Филипп встревоженно посмотрел на меня, явно побаиваясь, не сказал ли чего-нибудь лишнего. Это всего лишь предложение.
— Очень любезно с вашей стороны, что вы так заботитесь обо мне.
Его улыбка была очаровательна.
— Я чувствую за собой вину. Ведь в день нашей первой встречи мог отослать вас обратно.
— Но не отослали. И я ценю это.
— Возможно, это было бы лучше.
— О нет! Здесь так интересно работать!
— Да, но это далеко не самое приветливое место на свете, а если принять во внимание, что здесь случилось… Жена моего кузена, как вы знаете, умерла при довольно загадочных обстоятельствах.
— Я слышала об этом.
— Мой кузен может быть довольно жестоким, когда добивается того, чего хочет. Мне не следовало говорить о нем подобные слова. Ведь он так добр ко мне. Я теперь живу здесь… и благодаря ему… это теперь мой дом. И лишь чувство ответственности, которое я испытываю по отношению к вам, заставляет меня спросить вас: не нужна ли вам моя помощь, мадемуазель Лоусон. Надеюсь, что вы ничего не скажете кузену о нашем разговоре.
— Я понимаю. Конечно, не скажу.
— Но имейте, пожалуйста, в виду… если мой кузен… если вы почувствуете, что вам необходимо уехать, обратитесь ко мне.
Затем Филипп подошел к одной из картин и стал расспрашивать о ней. Но мне казалось, что он совершенно не слушает моих ответов.
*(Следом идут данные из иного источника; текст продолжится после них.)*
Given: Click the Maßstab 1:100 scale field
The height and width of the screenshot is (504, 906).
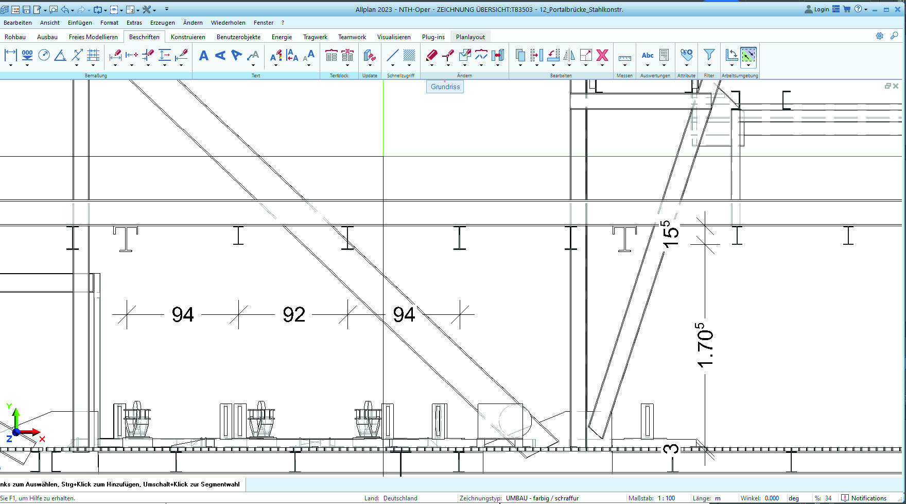Looking at the screenshot, I should coord(666,498).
Когда я взглянула в его глаза, то заметила в них выражение застенчивости, неуверенности и… теплоты. Он действительно беспокоился за меня, и я поняла, что он искренне предостерегает меня в отношении графа.
Итак, у меня в замке был добрый друг.
Приближалось Рождество. Мы с Женевьевой каждый день совершали прогулки верхом, и она делала быстрые успехи в английском языке. Я рассказывала ей о том, как празднуют Рождество в Англии, как украшаем дома листьями падуба и омелы, как каждый должен принять участие в приготовлении рождественских пудингов, и о многих других особенностях этой церемонии.
— В те времена еще была жива моя бабушка, — сказала я. — Мать моей мамы. Она была француженка, и ей приходилось осваивать наши традиции и обычаи. Но она привыкла к ним быстро и очень их полюбила.
— Расскажите мне что-нибудь еще, мадемуазель, — попросила Женевьева.
Тогда я рассказала о том, как взбиралась на высокий стул рядом с мамой и помогала ей вытаскивать косточки из изюма и очищать миндаль для рождественского пудинга.
— Я пыталась съесть их при первой же возможности.
Это развеселило Женевьеву.
— О, мадемуазель, неужели вы когда-нибудь были маленькой девочкой!
Еще я рассказала, как любила просыпаться в рождественское утро, потому что меня ожидал чулок с подарками.